== Record extracts ==
——

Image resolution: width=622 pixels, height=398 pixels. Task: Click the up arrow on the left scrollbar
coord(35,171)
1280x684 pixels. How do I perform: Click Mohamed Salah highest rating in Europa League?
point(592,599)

——

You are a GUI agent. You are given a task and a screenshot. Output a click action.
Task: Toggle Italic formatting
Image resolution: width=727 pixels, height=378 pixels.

——

== Directions ==
Give the material as a numbered list without blank lines, from the line containing "1280x684 pixels. How" through the line containing "point(592,599)", both included.

== The response ==
1. 1280x684 pixels. How do I perform: Click Mohamed Salah highest rating in Europa League?
2. point(592,599)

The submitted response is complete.